[Excerpt to read]:

"""

Mike Trout to Phillies dream might finally be dead, says MLB insider

Some Phillies fans have dreamed of bringing Mike Trout to Philadelphia for years, but it's time to wake up.
Los Angeles Angels center fielder Mike Trout
Los Angeles Angels center fielder Mike Trout / Gary A. Vasquez-USA TODAY Sports

While it has always been wishful thinking and a long shot at best, the dream of seeing Mike Trout in a Philadelphia Phillies uniform is finally dead, at least according to one MLB insider. Trout never wanted to leave the Los Angeles Angels; his recent knee injury and surgery may have ultimately secured that fate.

Ken Rosenthal of The Athletic recently laid out the case for why Trout will be stuck in Anaheim forever (subscription required). He even mentions the Phillies as a fit for the generational talent, if he were to change course and leverage his way to a new team.

"Armed with full no-trade protection, he could have leveraged his way to the Philadelphia Phillies, the team closest to his hometown of Millville, N.J.," Rosenthal writes. "He could have blended in with a clubhouse full of hungry stars — Bryce Harper, Trea Turner and Kyle Schwarber, Zack Wheeler and Aaron Nola."

Imagine adding the three-time MVP and 11-time All-Star to this Phillies group in the prime of their World Series contention window.

Mike Trout to Phillies dream might finally be dead, says MLB insider

Even though it would be a homecoming of sorts for the Millville, N.J., native, Trout's chances of escaping the chronically mismanaged Angels organization grow slimmer by the day, compounded by the latest injury. As Rosenthal says, an unlikely series of even more improbable events would have to occur for a trade to become realistic.

Trout would have to first do a 180 and decide he no longer wants to spend his entire career in one place. Despite the track record (1,518 games, three postseason games), he still wants to win with the Angels.

The Angels would also have to be the Angels again. No problem there. They are currently 12-23, and that was with a healthy and resurgent Trout for most of that time.

Angels owner Arte Moreno would also have to come to his senses if Trout were to ask for a trade. He would actually have to offer a deal that another team would find acceptable to take on the 32-year-old's massive contract. The deal still has seven years (including this season) left at $35.5 million a year.

The Phillies trading for Trout has never really made sense, but the idea, dream, fantasy, whatever you want to call it, has been bandied around plenty. The volume of calls for Trout to ask out and for the Phillies to welcome him home only increased after Shohei Ohtani abandoned ship this offseason. He smartly signed with the Los Angeles Dodgers, leaving Trout to fend for himself.

But, as it stands now, with Trout out of commission for the foreseeable future, the dream is officially dead.

"""

[Extracted information]:
"""

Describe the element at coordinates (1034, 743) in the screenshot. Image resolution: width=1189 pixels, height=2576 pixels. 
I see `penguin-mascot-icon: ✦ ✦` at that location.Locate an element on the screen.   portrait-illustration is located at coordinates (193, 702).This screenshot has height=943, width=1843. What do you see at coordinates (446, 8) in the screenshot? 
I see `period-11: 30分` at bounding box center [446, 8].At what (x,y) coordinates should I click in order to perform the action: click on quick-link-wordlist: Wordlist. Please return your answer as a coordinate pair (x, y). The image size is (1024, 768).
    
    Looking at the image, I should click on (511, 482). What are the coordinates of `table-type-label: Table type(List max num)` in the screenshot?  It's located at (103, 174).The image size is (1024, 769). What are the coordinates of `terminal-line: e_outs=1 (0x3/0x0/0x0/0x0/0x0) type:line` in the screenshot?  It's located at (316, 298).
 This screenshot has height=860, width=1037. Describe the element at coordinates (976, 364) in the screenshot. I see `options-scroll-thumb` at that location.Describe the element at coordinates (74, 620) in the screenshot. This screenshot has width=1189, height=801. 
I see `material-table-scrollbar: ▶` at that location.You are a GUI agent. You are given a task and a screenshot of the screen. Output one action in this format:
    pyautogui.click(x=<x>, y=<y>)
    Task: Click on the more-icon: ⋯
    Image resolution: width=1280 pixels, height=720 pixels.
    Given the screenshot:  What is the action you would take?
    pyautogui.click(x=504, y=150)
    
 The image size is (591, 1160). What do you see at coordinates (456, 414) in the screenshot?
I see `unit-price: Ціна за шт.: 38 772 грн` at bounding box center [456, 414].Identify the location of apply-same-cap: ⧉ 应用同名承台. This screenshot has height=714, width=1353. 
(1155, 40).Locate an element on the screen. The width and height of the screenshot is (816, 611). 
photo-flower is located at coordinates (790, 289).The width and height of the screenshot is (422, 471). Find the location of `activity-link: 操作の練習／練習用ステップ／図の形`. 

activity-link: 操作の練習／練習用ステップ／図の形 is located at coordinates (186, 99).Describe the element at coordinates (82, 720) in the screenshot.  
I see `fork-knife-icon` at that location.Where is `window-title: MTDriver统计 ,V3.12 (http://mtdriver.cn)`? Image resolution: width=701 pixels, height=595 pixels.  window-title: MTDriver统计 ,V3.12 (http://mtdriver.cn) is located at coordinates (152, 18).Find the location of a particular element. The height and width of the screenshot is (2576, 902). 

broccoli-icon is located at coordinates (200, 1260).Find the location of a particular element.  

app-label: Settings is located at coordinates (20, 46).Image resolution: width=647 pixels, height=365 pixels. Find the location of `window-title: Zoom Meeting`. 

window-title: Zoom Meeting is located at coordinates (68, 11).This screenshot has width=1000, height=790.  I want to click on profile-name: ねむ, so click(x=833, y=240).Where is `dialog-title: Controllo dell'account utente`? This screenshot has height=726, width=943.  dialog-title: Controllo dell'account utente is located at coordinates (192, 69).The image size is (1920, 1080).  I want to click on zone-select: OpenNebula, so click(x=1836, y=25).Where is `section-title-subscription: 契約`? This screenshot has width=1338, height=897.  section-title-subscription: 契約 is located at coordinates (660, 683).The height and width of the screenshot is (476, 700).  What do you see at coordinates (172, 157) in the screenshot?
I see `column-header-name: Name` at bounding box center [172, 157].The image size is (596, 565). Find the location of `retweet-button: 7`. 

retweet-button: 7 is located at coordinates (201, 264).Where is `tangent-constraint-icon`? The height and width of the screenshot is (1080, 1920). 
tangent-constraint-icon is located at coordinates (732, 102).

"""

[Exercise instructions]:
Reproduce verbatim the portion of the article on Mike Trout and the Phillies that opens with the words containing "Even though it" and closes with "of that time.".

[Task response]:
Even though it would be a homecoming of sorts for the Millville, N.J., native, Trout's chances of escaping the chronically mismanaged Angels organization grow slimmer by the day, compounded by the latest injury. As Rosenthal says, an unlikely series of even more improbable events would have to occur for a trade to become realistic.

Trout would have to first do a 180 and decide he no longer wants to spend his entire career in one place. Despite the track record (1,518 games, three postseason games), he still wants to win with the Angels.

The Angels would also have to be the Angels again. No problem there. They are currently 12-23, and that was with a healthy and resurgent Trout for most of that time.